The effect of helicity on the Lagrangian velocity covariance U^L(t) in isotropic, normally distributed turbulence is examined by computer simulation and by a renormalized perturbation expansion for U^L(t). The first term of the latter represents Corrsin's (1959) conjecture (extrapolated to all t), which relates U^L(t) to the Eulerian covariance and the distribution G(x, t) of fluid-element displacement. Truncation of the expansion at the first term yields the direct-interaction approximation for G(x, t).

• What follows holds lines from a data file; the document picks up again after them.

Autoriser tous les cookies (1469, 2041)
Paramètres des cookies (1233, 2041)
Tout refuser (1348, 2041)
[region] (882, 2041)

The expansion suggests that with or without helicity Corrsin's conjecture is valid as t → ∞ and that in either case U^L(t) behaves asymptotically like $t^{-(r+\frac{3}{2})}$ if the spectrum of the Eulerian field varies like k^r+2 at small wavenumbers. Corrsin's conjecture breaks down at small and moderate t if there is strong helicity while remaining accurate at all t in the mirror-symmetric case. Computer simulations for a frozen Eulerian field with spectrum confined to a thin spherical shell in k space indicate that strong helicity induces an increase in the Lagrangian correlation time by a factor of approximately three. Direct-interaction equations are constructed for the Lagrangian space-time covariance and the resulting prediction for U^L(t) is compared with the simulations. The effect of helicity is well represented quantitatively by the direct-interaction equations for small and moderate t but not for large t. These frozen-field results imply good quantitative accuracy at all t in time-varying turbulence whose Eulerian correlation time is of the order of the eddy-circulation time. In turbulence with weak helicity, the directinteraction equations imply that the Lagrangian correlation of vorticity with initial velocity is more persistent than U^L(t), by a substantial factor.